Source: University of British Columbia

Ketamine Holds Promise as a Treatment for Depression

Source: Unsplash

New research with low doses of the anaesthetic ketamine, recently approved by the FDA for use as an antidepressant, shows the drug could provide longer-lasting relief.

Depression is often treated with selective serotonin reuptake inhibitors, or SSRIs, but they can take six weeks before symptom relief begins, and in up to 30% of people they are ineffective.

For the past two decades, however, psychiatrists have been using low doses of ketamine, normally a veterinary anaesthetic, to treat patients whose depression has not responded to other treatments. It also has hallucinogenic effects and is sometimes abused as a street drug. Its use in psychiatry was long considered “off label,” but in 2019 the U.S. Food and Drug Administration approved a nasal spray version for use as an antidepressant, followed in 2020 by expanding the approval to include patients with depression who are having suicidal thoughts or have recently tried to take their own lives or otherwise harm themselves.

The approval opened up new possibilities as well as new lines of research that may change the way psychiatrists think about depression. Dr Benjamin Brody, an assistant professor of clinical psychiatry at Cornell University is heading a programme exploring ketamine to treat the condition. “What’s so exciting about ketamine is not only that it works for people whose symptoms are not responding to traditional treatments, but it also works much more rapidly — in days or even hours,” says Dr. Brody, who developed the protocol before the spray was approved, and still prefers infusions because they allow him to tailor each dose to a patient’s weight (while the spray only comes in two pre-set doses). “For some people, ketamine really does provide almost immediate relief. That’s wonderful and very gratifying to see.”

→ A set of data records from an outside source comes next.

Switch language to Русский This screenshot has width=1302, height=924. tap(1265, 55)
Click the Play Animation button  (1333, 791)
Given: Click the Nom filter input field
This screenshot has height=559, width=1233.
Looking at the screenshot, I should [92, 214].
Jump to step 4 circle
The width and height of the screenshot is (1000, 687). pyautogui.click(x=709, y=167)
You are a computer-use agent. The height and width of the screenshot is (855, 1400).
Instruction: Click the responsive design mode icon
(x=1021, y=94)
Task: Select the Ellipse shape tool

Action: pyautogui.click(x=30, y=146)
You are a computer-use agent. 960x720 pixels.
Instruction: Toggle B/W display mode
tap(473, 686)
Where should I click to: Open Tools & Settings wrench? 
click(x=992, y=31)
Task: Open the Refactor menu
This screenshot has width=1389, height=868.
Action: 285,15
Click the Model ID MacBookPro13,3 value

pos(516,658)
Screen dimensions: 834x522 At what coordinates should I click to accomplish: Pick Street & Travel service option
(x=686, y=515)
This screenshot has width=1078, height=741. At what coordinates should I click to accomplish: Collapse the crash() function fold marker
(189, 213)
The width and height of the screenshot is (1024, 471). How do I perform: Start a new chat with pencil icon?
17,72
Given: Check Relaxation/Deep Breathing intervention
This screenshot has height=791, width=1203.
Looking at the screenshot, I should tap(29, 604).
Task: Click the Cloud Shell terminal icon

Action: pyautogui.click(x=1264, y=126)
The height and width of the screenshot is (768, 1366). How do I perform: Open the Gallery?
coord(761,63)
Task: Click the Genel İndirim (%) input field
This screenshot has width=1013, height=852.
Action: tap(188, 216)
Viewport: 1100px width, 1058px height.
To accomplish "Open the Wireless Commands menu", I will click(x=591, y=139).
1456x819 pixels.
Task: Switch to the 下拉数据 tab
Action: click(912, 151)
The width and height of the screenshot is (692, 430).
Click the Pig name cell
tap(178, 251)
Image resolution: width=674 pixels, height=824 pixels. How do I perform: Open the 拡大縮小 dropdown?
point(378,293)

One problem with ketamine, however, is that its positive effects wear off within weeks or months. “Another major issue,” says Dr. Brody, “is that we have so little information on the long-term effects, or what type of treatment patients will need to remain well.”

Dr Conor Liston, associate professor of neuroscience in the Feil Family Brain and Mind Research Institute, is exploring the question of how ketamine works in the long term to create more synapses in a region of the brain called the medial prefrontal cortex. The new connections seem temporary, but if they could be augmented with another treatment, a person might be permanently cured of depression.

For a study published last year in Science, Dr. Liston and his team worked with mice that exhibited depression-like behavior, as determined by their reaction to a stressful situation. A mouse that freezes more than it attempts to wriggle free, known as “motivated escape behaviour”, displays an important feature of depression. “Mice are not people, and many symptoms that we think of as core to depression — sadness, hopelessness — are hard or probably even impossible to imagine modelling in a mouse,” said Dr Liston. “But there are some things we can measure.”

Dr Liston examined the mice’s brains before administering ketamine. As predicted, lacking motivated escape behaviour was correlated with lost synapses in the medial prefrontal cortex. Just hours after one dose, the mice no longer exhibited that ‘depressed’ behaviour and their brains showed that synapses had regrown. But just like humans, depressive symptoms returned days later and the new synapses had disappeared.

Interestingly, the reduction in depressive behaviour occurred before the new synapses appeared, meaning they could not have caused the immediate relief. However, the new synapses were apparently necessary for maintaining the antidepressant effects long after the ketamine dose. If those synapses were eliminated, the mice quickly became depressed again. “We think that some kind of intervention aimed at boosting the restoration of those synapses or enhancing their survival over time could be useful for augmenting ketamine’s antidepressant effects,” said Dr. Liston, adding that it could be another drug or an intervention as simple as exercise or improved sleep, two known factors in synapse survival.

Dr Liston noted that his team’s work is just a first step and more basic science needs to be done before work involving human subjects.